The Bermuda Triangle, also known as the Devil’s Triangle, is a loosely defined region in the North Atlantic Ocean, where a number of aircraft and ships have disappeared. The vicinity of the Bermuda Triangle is among the most heavily travelled shipping lanes in the world, with ships frequently crossing through it for ports in the Americas, Europe and the Caribbean islands. Popular culture has attributed various disappearances to pirating, the paranormal, or even some mysterious underwater force.
Amazon Prime’s “Inside The Bermuda Triangle” revealed how, On October 11, 1492, Christoper Columbus reported seeing a strange light during his first voyage across the transatlantic.
Columbus described the light in his log as “a small wax candle that rose and lifted up, which for a few seconds seemed to be an indication of land”.
Author Gian Quasar explored the description during the series.
He said in 2007: “The triangle’s got a superstition of seafarers, and the enigma can be found as far back as Columbus’ log.
“He was the first to sail the area and he noted that, on three occasions, the compass pointed in the wrong direction, 11 and a quarter degrees off from the evening reading from the morning reading, which was unexplainable.
“He also noted that the sea rose without any wind whatsoever which shocked them all and then on the eve of discovering the new world an unexplained light levitated on the horizon and then rose up.”
However, historian Larry Kusche claims to have cracked the phenomenon.

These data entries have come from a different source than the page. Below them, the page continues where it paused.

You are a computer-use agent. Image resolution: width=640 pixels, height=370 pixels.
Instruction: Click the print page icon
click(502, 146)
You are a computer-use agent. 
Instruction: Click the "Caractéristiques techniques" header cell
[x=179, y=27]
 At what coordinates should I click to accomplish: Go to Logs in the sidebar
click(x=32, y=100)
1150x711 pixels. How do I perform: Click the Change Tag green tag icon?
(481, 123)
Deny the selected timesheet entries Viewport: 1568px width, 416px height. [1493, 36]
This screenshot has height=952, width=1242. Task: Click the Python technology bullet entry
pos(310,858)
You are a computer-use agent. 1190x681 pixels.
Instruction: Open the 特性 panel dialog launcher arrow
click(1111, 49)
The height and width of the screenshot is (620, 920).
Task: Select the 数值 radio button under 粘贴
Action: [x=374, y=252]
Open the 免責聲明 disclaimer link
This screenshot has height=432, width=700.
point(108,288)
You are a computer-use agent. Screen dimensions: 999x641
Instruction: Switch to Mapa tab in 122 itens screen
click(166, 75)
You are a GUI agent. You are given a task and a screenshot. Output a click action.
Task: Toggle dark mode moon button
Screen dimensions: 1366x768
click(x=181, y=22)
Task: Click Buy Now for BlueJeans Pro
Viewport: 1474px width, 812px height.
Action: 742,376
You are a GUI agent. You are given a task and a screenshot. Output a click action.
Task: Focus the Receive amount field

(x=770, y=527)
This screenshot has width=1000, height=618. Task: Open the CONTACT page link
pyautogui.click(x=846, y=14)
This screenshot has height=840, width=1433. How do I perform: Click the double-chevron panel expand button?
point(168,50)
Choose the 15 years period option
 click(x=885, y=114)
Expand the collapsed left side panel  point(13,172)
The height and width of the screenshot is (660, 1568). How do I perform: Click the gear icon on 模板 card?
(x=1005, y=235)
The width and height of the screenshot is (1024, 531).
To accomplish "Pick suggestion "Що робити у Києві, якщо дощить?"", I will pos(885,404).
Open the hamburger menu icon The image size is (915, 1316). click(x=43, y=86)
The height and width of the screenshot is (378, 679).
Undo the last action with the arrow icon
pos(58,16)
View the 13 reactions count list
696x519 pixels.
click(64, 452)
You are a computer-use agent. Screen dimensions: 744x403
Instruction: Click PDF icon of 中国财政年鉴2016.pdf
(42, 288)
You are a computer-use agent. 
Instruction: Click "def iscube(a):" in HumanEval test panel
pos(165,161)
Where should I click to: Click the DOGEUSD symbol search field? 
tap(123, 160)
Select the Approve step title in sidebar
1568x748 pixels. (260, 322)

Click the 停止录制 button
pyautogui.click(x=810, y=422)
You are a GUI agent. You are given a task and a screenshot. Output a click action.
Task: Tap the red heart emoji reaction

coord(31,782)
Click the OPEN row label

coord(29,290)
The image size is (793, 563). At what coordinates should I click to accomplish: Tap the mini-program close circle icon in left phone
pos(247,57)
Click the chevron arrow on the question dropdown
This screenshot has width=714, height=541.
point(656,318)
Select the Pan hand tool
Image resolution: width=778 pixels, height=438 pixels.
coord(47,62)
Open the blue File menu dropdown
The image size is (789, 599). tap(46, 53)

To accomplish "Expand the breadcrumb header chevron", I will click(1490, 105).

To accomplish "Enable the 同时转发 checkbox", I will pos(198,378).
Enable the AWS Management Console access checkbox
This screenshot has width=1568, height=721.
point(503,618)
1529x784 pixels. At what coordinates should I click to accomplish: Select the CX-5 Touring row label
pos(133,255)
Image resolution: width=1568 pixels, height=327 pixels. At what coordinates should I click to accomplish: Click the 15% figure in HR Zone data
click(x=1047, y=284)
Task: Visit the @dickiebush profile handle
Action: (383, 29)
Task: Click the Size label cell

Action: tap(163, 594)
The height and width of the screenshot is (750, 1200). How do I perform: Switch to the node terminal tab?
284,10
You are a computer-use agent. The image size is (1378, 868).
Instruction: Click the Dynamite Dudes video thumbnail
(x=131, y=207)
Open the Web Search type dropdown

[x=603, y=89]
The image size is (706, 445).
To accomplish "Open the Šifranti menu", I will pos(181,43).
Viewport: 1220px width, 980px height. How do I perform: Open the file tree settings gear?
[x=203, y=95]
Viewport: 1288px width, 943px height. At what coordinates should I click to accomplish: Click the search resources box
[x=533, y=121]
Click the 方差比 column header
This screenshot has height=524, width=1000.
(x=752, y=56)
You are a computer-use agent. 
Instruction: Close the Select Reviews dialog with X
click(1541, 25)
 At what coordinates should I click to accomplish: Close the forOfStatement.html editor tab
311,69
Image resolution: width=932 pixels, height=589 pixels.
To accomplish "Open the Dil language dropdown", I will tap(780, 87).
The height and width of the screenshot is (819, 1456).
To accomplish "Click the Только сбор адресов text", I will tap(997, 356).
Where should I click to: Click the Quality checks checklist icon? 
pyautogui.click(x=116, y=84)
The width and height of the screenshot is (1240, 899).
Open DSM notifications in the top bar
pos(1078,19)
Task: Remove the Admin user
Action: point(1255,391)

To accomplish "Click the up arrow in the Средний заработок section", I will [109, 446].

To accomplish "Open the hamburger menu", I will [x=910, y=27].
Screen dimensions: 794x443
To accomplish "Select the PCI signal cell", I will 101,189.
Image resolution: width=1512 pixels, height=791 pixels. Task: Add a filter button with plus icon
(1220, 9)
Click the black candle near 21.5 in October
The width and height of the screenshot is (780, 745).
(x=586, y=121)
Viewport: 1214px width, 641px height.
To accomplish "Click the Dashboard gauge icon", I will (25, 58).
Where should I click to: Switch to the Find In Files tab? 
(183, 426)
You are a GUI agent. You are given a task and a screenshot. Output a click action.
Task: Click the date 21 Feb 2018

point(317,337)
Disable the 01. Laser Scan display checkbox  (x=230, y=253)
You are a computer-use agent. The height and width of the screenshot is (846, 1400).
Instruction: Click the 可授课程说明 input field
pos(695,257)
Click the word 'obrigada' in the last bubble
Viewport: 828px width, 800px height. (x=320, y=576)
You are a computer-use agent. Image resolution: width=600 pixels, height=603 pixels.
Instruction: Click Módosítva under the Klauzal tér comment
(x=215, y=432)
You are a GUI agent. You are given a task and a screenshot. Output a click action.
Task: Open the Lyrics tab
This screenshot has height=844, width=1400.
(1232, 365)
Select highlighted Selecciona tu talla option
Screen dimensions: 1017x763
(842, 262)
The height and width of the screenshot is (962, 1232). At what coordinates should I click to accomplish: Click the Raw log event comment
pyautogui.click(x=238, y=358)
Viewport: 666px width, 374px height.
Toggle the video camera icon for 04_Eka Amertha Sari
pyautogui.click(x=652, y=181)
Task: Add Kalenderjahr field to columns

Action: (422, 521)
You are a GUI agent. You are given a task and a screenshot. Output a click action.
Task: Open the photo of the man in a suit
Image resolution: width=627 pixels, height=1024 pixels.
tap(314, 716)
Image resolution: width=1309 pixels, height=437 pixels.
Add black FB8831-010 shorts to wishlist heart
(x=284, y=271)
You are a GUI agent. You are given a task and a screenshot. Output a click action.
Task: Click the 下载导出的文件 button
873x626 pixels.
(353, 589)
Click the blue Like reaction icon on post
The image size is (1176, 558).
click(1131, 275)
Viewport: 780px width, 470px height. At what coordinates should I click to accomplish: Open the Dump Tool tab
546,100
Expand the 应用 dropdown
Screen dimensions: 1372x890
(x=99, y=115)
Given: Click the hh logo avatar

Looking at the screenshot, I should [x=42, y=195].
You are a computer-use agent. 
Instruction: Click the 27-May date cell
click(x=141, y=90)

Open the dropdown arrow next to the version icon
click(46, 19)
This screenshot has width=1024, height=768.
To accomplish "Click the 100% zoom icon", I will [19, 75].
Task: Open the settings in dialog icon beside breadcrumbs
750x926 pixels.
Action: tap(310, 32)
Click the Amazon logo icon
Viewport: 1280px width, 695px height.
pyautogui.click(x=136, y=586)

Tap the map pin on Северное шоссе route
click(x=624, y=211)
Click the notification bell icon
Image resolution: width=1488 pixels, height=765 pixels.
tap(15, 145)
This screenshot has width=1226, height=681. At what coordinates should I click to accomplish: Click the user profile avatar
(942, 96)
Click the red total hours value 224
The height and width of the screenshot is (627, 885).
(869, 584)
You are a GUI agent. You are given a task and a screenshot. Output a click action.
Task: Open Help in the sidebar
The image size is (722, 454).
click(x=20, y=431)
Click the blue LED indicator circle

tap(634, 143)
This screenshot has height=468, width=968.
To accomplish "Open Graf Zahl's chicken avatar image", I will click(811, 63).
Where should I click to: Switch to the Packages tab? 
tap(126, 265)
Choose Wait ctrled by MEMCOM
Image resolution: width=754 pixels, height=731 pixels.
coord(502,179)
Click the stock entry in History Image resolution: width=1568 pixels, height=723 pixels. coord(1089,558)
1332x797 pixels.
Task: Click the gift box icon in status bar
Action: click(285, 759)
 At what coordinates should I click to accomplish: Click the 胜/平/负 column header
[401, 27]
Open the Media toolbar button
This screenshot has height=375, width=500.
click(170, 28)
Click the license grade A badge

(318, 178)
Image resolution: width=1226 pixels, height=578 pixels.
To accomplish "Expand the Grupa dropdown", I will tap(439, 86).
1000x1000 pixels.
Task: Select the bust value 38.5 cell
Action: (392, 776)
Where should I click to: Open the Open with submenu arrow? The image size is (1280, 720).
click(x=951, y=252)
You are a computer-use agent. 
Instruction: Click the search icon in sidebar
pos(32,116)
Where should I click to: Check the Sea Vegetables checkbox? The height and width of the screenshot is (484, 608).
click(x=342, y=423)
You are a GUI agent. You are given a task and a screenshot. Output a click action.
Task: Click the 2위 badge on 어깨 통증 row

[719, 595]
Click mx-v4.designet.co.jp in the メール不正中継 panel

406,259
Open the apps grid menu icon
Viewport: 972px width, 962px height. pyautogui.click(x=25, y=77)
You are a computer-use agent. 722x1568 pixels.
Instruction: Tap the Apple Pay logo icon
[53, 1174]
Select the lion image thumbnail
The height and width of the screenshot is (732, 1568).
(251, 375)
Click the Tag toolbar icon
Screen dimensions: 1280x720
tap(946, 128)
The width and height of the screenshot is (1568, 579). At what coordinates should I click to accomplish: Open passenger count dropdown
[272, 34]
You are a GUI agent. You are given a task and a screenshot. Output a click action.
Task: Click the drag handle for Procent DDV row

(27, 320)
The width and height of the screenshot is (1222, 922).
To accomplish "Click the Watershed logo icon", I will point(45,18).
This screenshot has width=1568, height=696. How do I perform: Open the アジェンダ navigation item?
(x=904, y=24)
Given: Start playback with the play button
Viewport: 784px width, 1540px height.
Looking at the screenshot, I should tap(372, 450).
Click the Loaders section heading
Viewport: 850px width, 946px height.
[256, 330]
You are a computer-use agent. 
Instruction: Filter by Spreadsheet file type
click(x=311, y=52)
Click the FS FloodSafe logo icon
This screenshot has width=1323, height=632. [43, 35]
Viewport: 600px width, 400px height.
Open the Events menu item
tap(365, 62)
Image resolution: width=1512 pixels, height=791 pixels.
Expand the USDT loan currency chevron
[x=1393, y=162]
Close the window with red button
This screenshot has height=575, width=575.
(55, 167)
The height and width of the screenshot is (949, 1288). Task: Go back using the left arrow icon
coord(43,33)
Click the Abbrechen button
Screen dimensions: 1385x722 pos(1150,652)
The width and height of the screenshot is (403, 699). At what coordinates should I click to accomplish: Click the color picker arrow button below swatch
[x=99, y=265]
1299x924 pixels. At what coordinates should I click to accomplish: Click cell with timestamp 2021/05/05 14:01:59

He said: “When they were crossing the ocean they were legitimately afraid of what they were getting into because everybody thought the world was flat and they were going to drop off at the edge.
While some have theorised that unusual local magnetic anomalies may exist in the area, no evidence of this has been found.
Compasses have natural magnetic variations in relation to the magnetic poles, a fact which navigators have known for centuries.
Magnetic north and geographic north are exactly the same only for a small number of places – for example, as of 2000, in the US, only those places on a line running from Wisconsin to the Gulf of Mexico.
However, the public may not be as informed and think there is something mysterious about a compass “changing” across an area as large as the Triangle, which it naturally will.